## The task
Output the line that contains "This screenshot has height=532, width=522.", then every line beneath it through the end of the records, exactly as given and with no other lines.

*** Data Section Begins ***

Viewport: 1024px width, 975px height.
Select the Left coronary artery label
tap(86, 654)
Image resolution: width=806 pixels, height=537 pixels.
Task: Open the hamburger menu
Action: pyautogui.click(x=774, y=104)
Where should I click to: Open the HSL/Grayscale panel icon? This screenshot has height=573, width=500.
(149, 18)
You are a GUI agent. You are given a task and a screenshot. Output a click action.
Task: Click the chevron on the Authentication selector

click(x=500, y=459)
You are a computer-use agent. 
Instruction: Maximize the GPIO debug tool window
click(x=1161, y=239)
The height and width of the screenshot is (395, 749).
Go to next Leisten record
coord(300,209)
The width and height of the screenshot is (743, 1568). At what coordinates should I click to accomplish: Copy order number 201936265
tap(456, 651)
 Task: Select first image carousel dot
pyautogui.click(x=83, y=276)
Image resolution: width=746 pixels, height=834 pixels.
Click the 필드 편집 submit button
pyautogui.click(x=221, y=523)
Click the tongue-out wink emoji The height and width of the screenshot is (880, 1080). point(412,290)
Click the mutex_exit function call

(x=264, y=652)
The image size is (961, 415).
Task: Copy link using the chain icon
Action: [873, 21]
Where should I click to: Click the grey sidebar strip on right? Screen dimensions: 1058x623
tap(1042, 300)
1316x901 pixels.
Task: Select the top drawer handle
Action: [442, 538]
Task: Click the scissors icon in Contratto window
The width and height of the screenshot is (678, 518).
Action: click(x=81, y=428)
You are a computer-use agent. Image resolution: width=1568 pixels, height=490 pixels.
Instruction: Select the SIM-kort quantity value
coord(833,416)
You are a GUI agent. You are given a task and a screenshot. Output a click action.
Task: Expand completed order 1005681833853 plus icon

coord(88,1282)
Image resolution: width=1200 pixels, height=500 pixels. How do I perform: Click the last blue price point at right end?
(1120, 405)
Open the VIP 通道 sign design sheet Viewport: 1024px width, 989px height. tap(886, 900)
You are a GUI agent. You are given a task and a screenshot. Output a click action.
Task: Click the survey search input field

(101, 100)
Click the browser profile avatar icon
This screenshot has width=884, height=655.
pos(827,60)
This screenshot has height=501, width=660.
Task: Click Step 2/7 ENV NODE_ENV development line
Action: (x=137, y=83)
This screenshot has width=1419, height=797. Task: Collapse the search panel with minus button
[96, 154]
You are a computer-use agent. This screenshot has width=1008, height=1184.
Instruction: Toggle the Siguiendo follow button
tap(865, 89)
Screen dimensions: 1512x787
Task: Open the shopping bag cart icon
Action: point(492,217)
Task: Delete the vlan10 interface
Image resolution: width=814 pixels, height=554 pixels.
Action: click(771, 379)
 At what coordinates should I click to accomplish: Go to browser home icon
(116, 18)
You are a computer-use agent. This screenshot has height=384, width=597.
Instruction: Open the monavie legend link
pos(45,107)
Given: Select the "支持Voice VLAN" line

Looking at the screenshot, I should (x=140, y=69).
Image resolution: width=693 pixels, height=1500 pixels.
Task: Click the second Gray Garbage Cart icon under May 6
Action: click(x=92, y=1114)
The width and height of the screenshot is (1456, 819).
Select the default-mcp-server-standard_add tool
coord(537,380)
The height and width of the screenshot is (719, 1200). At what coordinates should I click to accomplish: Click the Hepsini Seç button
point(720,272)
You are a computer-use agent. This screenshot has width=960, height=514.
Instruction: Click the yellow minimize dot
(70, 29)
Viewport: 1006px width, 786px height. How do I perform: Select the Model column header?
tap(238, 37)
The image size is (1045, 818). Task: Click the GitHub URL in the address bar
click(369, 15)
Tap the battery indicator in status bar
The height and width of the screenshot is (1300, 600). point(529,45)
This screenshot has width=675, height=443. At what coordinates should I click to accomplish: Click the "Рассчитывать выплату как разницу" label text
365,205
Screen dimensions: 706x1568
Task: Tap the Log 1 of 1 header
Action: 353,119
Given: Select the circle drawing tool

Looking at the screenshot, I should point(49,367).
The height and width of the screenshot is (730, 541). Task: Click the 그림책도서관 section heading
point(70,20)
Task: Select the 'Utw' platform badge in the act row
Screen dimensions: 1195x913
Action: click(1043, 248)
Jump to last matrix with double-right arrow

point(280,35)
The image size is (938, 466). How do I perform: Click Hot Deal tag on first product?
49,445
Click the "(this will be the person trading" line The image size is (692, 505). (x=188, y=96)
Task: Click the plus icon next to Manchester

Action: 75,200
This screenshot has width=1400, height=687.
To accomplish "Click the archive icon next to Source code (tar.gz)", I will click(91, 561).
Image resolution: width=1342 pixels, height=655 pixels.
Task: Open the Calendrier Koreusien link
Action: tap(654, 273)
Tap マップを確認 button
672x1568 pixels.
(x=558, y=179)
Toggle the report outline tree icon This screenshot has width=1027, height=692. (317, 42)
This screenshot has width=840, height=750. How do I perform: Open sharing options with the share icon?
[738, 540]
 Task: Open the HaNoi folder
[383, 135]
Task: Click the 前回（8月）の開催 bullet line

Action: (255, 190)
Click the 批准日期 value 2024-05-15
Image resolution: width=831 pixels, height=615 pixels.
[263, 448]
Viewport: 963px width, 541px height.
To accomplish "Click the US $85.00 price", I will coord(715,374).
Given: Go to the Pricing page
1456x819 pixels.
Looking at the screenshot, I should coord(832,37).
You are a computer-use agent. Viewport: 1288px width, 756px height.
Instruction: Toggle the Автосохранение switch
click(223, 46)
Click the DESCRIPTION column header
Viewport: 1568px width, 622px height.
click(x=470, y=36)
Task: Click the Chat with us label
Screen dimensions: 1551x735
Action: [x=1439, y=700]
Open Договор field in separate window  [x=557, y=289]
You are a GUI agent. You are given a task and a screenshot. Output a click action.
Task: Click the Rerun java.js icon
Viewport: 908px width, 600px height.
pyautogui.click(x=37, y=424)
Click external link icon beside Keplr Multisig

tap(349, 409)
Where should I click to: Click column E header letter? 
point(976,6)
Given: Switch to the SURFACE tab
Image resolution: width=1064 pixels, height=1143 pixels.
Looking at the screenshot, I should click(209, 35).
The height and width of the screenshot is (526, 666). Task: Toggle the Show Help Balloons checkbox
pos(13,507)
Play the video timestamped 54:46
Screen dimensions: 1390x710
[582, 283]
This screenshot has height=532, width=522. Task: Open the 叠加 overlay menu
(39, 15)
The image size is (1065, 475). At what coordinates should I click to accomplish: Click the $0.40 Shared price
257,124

*** Data Section Ends ***

## Output of the task
This screenshot has height=532, width=522. Task: Open the 叠加 overlay menu
(39, 15)
The image size is (1065, 475). At what coordinates should I click to accomplish: Click the $0.40 Shared price
257,124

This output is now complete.